# TEXT FOR ANALYSIS
::::::

My next poem, Lynn Ungar’s “Blessing the Bread,” connects bread-making with the rhythms of life. In an intricate set of associations, she sees the lines of her hands etched into the bread she is molding. And while she says that she does “not believe in palmistry,” nevertheless she finds herself looking for “signs of life” in the imprint. Comparing kneading bread with massaging, she mentions that a kind of imprint also can be seen “on the bodies we have touched.”

Drawing on an image from palmistry, she sees a miraculous (eucharistic?) transformation arising from this tactile connection with the bread dough:

This is the lifeline —
the etched path from hand
to grain to earth, the transmutation
of the elements through touch…

However unwilling we may be to be believe in miracles (Ungar, a Unitarian Universalist minister, worries about superstition), something miraculous occurs in the transformation of earth to grain to hand to finished product, which we bless and eat. God is present in that transformation, and for that we offer up thanks:

Blessing the Bread
By Lynn Ungar

Baruch atah Adonai, Eloheinu melech ha’olam,
hamotzi lechem min ha’aretz.
[Praised be thou, eternal God,
who brings forth bread from the earth.


Surely the earth
is heavy with this rhythm,
the stretch and pull of bread,
the folding in and folding in
across the palms, as if
the lines of my hands could chart
a map across the dough,
mold flour and water into
the crosshatchings of my life.

I do not believe in palmistry,
but I study my hands for promises
when no one is around.
I do not believe in magic.
But I probe the dough
for signs of life, willing
it to rise, to take shape,
to feed me. I do not believe
in palmistry, in magic, but
something happens in kneading
dough or massaging flesh;
an imprint of the hand remains
on the bodies we have touched.

This is the lifeline —
the etched path from hand
to grain to earth, the transmutation
of the elements through touch
marking the miracles
on which we unwillingly depend.

Praised be thou, eternal God,
who brings forth bread from the earth.

Denise Levertov has a poem which, while not specifically about bread, concludes with a bread image that is so striking that I include it in this talk. Written in the 1960s when feminists were charting new paths (“stepping westward”), Levertov is trying to define herself as a woman. What does it mean, she asks, when she is contradictory and what does it mean when she is steadfast?

The final image is one of her carrying bread—traditional woman’s work—but coming to see this nurturing role as a gift as well as a burden. While the weight may hurt the shoulders, it also means that she is “closed in fragrance.” That buoys her up, even though she doesn’t appear able to stop and fully enjoy it. As she puts it, “I can eat as I go.”

Stepping Westward
By Denise Levertov

What is green in me
darkens, muscadine.
If woman is inconstant, good,
I am faithful to
ebb and flow, I fall
in season and now
is a time of ripening.
If her part
is to be true,
a north star,
good, I hold steady
in the black sky
and vanish by day,
yet burn there
in blue or above
quilts of cloud.
There is no savor
more sweet, more salt
than to be glad to be
what, woman,
and who, myself,
I am, a shadow
that grows longer as the sun
moves, drawn out
on a thread of wonder.

::::::

# SOURCE DATA

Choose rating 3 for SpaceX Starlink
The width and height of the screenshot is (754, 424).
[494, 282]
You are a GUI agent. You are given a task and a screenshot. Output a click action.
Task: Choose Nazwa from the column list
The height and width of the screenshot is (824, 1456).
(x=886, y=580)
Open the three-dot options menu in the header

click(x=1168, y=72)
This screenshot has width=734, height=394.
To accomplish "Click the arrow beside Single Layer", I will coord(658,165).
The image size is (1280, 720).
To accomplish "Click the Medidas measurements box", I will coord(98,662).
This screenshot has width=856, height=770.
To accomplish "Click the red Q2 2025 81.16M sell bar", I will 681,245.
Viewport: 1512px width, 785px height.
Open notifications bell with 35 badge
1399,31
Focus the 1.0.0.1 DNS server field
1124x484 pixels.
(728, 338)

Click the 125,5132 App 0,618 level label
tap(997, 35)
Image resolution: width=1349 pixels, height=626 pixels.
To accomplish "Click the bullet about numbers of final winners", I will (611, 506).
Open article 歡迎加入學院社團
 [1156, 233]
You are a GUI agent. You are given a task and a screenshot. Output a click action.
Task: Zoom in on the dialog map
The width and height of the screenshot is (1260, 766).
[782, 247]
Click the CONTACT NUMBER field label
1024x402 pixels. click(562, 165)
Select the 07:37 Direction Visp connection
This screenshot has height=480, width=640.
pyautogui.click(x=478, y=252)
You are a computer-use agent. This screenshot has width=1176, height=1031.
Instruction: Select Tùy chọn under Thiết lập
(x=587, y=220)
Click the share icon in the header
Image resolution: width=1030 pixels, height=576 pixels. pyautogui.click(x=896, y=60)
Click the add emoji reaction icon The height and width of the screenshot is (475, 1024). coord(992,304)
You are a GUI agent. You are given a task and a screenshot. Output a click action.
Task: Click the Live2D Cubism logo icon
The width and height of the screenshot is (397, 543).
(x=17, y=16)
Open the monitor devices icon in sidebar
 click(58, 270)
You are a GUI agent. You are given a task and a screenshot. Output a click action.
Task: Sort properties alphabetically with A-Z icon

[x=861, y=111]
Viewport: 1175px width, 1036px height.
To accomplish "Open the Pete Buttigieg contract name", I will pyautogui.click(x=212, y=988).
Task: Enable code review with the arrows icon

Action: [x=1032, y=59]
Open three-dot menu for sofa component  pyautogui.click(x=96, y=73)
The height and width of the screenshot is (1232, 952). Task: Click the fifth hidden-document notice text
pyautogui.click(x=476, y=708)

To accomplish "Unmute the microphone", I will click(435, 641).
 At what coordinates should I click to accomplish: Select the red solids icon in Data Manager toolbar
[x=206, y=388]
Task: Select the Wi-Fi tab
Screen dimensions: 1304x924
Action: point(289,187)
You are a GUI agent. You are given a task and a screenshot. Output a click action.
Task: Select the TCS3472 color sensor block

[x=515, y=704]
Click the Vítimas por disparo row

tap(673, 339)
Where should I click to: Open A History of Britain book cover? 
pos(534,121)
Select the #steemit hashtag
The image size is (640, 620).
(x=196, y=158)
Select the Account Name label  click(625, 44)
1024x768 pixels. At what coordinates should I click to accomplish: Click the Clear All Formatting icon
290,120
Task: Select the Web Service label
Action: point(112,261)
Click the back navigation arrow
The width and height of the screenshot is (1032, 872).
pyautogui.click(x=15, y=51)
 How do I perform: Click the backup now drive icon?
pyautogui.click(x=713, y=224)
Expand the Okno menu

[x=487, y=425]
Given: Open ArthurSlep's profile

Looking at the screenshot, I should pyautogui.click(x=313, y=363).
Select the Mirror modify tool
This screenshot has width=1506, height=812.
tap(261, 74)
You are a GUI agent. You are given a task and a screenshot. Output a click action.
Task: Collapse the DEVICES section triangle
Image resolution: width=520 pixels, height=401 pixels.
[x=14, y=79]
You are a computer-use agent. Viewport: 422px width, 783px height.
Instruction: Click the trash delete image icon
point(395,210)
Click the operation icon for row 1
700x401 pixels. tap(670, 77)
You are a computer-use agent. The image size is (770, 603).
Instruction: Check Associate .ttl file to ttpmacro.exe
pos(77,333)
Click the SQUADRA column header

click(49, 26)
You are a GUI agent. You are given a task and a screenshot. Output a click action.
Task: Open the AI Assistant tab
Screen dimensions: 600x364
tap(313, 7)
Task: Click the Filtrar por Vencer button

::::::

Quote the passage about bread poems above, from "[Praised be thou, eternal" up to and including "of my life.".

# WRITTEN RESPONSE
[Praised be thou, eternal God,
who brings forth bread from the earth.


Surely the earth
is heavy with this rhythm,
the stretch and pull of bread,
the folding in and folding in
across the palms, as if
the lines of my hands could chart
a map across the dough,
mold flour and water into
the crosshatchings of my life.